[What you will do] Each record must appear in the answer exactly as it does in the data.

Dataset excerpts

+---+

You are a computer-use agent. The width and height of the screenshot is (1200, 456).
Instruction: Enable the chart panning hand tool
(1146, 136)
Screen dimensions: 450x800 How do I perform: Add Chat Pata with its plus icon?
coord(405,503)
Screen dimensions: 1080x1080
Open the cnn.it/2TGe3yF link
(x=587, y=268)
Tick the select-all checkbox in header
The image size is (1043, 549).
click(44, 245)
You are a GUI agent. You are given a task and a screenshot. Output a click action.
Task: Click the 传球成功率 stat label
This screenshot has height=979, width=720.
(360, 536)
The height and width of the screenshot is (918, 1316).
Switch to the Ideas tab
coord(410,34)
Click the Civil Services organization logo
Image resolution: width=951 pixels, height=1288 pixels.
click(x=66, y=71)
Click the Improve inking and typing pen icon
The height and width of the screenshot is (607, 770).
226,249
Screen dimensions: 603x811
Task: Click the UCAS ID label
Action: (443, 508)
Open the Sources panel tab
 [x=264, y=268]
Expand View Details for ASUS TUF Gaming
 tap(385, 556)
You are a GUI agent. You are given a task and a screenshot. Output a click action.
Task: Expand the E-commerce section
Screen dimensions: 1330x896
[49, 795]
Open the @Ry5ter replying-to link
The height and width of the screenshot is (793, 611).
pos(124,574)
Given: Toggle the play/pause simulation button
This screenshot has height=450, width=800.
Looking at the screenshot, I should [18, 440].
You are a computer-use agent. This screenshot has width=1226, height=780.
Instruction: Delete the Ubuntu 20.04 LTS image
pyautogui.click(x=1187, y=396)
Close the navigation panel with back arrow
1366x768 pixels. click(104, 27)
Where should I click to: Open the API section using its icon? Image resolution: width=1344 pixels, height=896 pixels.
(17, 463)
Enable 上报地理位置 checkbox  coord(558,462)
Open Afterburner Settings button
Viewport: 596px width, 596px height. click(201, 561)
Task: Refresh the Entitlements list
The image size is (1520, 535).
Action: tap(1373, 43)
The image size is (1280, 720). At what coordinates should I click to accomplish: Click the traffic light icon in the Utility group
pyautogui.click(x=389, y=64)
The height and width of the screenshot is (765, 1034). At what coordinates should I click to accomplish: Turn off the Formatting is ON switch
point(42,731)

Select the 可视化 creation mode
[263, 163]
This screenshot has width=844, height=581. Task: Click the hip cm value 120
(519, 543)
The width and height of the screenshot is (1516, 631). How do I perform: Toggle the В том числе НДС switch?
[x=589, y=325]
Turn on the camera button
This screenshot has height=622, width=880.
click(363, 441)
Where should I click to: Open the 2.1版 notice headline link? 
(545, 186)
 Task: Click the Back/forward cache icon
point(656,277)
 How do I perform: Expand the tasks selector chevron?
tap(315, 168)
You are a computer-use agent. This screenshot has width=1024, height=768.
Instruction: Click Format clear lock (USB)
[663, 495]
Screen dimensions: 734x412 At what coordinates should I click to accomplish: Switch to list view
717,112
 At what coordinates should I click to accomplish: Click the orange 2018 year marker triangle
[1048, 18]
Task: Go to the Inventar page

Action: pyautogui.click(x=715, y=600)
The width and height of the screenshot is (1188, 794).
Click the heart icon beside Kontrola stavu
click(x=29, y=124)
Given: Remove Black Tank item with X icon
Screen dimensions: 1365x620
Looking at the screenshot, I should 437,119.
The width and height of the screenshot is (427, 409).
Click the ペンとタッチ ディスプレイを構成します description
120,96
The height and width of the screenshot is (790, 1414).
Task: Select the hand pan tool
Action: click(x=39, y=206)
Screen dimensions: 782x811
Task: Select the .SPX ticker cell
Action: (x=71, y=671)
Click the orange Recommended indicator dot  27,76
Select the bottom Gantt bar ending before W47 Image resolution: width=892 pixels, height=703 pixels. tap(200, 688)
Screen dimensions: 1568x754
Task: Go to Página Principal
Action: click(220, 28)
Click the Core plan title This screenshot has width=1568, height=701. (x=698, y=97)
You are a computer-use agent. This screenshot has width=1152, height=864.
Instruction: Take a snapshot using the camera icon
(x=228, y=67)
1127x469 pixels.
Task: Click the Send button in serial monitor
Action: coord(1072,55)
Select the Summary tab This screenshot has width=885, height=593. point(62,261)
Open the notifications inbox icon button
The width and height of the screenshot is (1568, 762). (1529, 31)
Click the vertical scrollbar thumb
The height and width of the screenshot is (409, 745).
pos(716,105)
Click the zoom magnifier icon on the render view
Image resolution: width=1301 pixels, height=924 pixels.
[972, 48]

+---+

[Answer to the problem]
You are a computer-use agent. The width and height of the screenshot is (1200, 456).
Instruction: Enable the chart panning hand tool
(1146, 136)
Screen dimensions: 450x800 How do I perform: Add Chat Pata with its plus icon?
coord(405,503)
Screen dimensions: 1080x1080
Open the cnn.it/2TGe3yF link
(x=587, y=268)
Tick the select-all checkbox in header
The image size is (1043, 549).
click(44, 245)
You are a GUI agent. You are given a task and a screenshot. Output a click action.
Task: Click the 传球成功率 stat label
This screenshot has height=979, width=720.
(360, 536)
The height and width of the screenshot is (918, 1316).
Switch to the Ideas tab
coord(410,34)
Click the Civil Services organization logo
Image resolution: width=951 pixels, height=1288 pixels.
click(x=66, y=71)
Click the Improve inking and typing pen icon
The height and width of the screenshot is (607, 770).
226,249
Screen dimensions: 603x811
Task: Click the UCAS ID label
Action: (443, 508)
Open the Sources panel tab
 [x=264, y=268]
Expand View Details for ASUS TUF Gaming
 tap(385, 556)
You are a GUI agent. You are given a task and a screenshot. Output a click action.
Task: Expand the E-commerce section
Screen dimensions: 1330x896
[49, 795]
Open the @Ry5ter replying-to link
The height and width of the screenshot is (793, 611).
pos(124,574)
Given: Toggle the play/pause simulation button
This screenshot has height=450, width=800.
Looking at the screenshot, I should [18, 440].
You are a computer-use agent. This screenshot has width=1226, height=780.
Instruction: Delete the Ubuntu 20.04 LTS image
pyautogui.click(x=1187, y=396)
Close the navigation panel with back arrow
1366x768 pixels. click(104, 27)
Where should I click to: Open the API section using its icon? Image resolution: width=1344 pixels, height=896 pixels.
(17, 463)
Enable 上报地理位置 checkbox  coord(558,462)
Open Afterburner Settings button
Viewport: 596px width, 596px height. click(201, 561)
Task: Refresh the Entitlements list
The image size is (1520, 535).
Action: tap(1373, 43)
The image size is (1280, 720). At what coordinates should I click to accomplish: Click the traffic light icon in the Utility group
pyautogui.click(x=389, y=64)
The height and width of the screenshot is (765, 1034). At what coordinates should I click to accomplish: Turn off the Formatting is ON switch
point(42,731)

Select the 可视化 creation mode
[263, 163]
This screenshot has width=844, height=581. Task: Click the hip cm value 120
(519, 543)
The width and height of the screenshot is (1516, 631). How do I perform: Toggle the В том числе НДС switch?
[x=589, y=325]
Turn on the camera button
This screenshot has height=622, width=880.
click(363, 441)
Where should I click to: Open the 2.1版 notice headline link? 
(545, 186)
 Task: Click the Back/forward cache icon
point(656,277)
 How do I perform: Expand the tasks selector chevron?
tap(315, 168)
You are a computer-use agent. This screenshot has width=1024, height=768.
Instruction: Click Format clear lock (USB)
[663, 495]
Screen dimensions: 734x412 At what coordinates should I click to accomplish: Switch to list view
717,112
 At what coordinates should I click to accomplish: Click the orange 2018 year marker triangle
[1048, 18]
Task: Go to the Inventar page

Action: pyautogui.click(x=715, y=600)
The width and height of the screenshot is (1188, 794).
Click the heart icon beside Kontrola stavu
click(x=29, y=124)
Given: Remove Black Tank item with X icon
Screen dimensions: 1365x620
Looking at the screenshot, I should 437,119.
The width and height of the screenshot is (427, 409).
Click the ペンとタッチ ディスプレイを構成します description
120,96
The height and width of the screenshot is (790, 1414).
Task: Select the hand pan tool
Action: click(x=39, y=206)
Screen dimensions: 782x811
Task: Select the .SPX ticker cell
Action: (x=71, y=671)
Click the orange Recommended indicator dot  27,76
Select the bottom Gantt bar ending before W47 Image resolution: width=892 pixels, height=703 pixels. tap(200, 688)
Screen dimensions: 1568x754
Task: Go to Página Principal
Action: click(220, 28)
Click the Core plan title This screenshot has width=1568, height=701. (x=698, y=97)
You are a computer-use agent. This screenshot has width=1152, height=864.
Instruction: Take a snapshot using the camera icon
(x=228, y=67)
1127x469 pixels.
Task: Click the Send button in serial monitor
Action: coord(1072,55)
Select the Summary tab This screenshot has width=885, height=593. point(62,261)
Open the notifications inbox icon button
The width and height of the screenshot is (1568, 762). (1529, 31)
Click the vertical scrollbar thumb
The height and width of the screenshot is (409, 745).
pos(716,105)
Click the zoom magnifier icon on the render view
Image resolution: width=1301 pixels, height=924 pixels.
[972, 48]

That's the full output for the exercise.